The film stars Adrien Brody as a brilliant
Polish pianist who manages to escape the Warsaw ghetto
and is finally saved by a German officer. As boy in Poland,
Polanski himself survived the Krakow ghetto but lost his
mother at Auschwitz.
In a year of especially high-quality films, second place,
or the grand prize, went to "The Man Without a Past"
by Finnish director Aki Kaurismaki, a whimsical tale of
an amnesia victim who rediscovers life and love in
the slums of Helsinki.
Polanski, 68, was born in France but moved
to Poland with his parents two years before the outbreak
of World War II. He says he always knew he would return
to Poland to make a Holocaust film, but was waiting for
the right story. He found it in the memoirs of pianist Wladyslaw
Szpilman.
Although the film was not his own story, Polanski
says he used a host of personal memories to fill in the
blanks, for everything from the size of ghetto crowds to
the way Nazi troops walked and what they wore.

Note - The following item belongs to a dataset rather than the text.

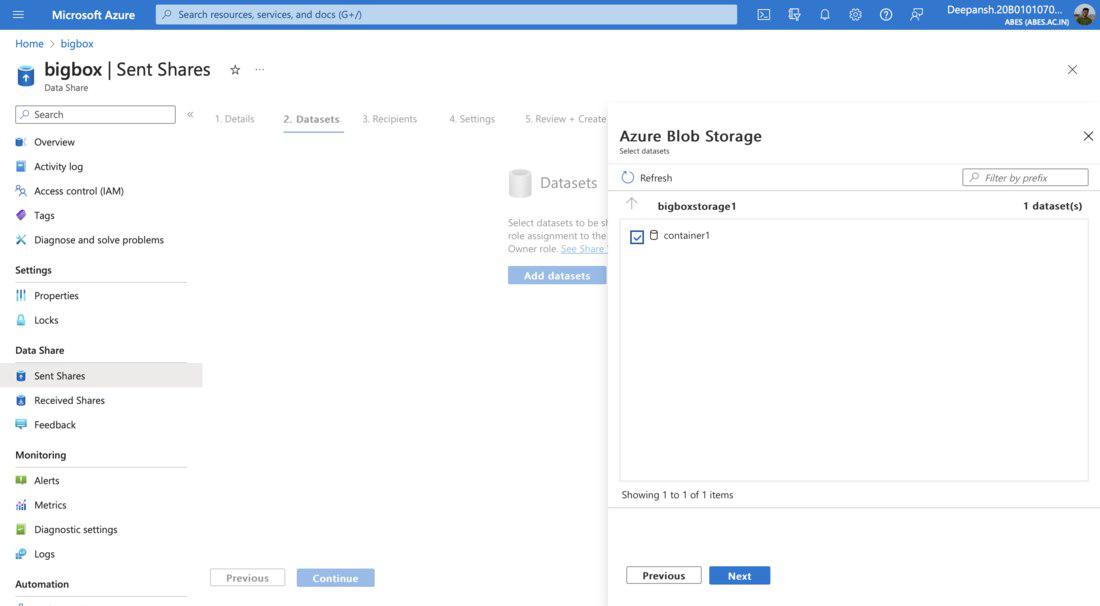
Task: Click the help question mark icon
Action: click(x=886, y=15)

"I'm honored and moved to accept this
prize for a film that represents Poland," Polanski
said, as his star, Brody, wiped away tears in the audience.
Best director went to American director Paul
Thomas Anderson for his darkly comic "Punch-Drunk Love,"
starring Adam Sandler and Emily Watson, and also to Im Kwon-taek,
the South Korean director of "Chihwaseon," a beautifully
filmed look at the life of a 19th-century Korean painter.
Best actor went to Belgium's Olivier Gourmet
of "The Son" by Jean-Pierre and Luc Dardenne.
Gourmet played a man who refuses to take a boy into his
carpentry workshop, then becomes obsessed with him and follows
him through the streets.
Best actress went to Finland's Kati Outinen,
who played the Salvation Army worker who falls in love with
the amnesia victim in Kaurismaki's "The Man Without
a Past."
The jury prize, another special honor, went
to "Divine Intervention" by Palestinian director
Elia Suleiman, a film that took the risk of using humor
to depict the tragedy of the Israeli-Palestinian conflict.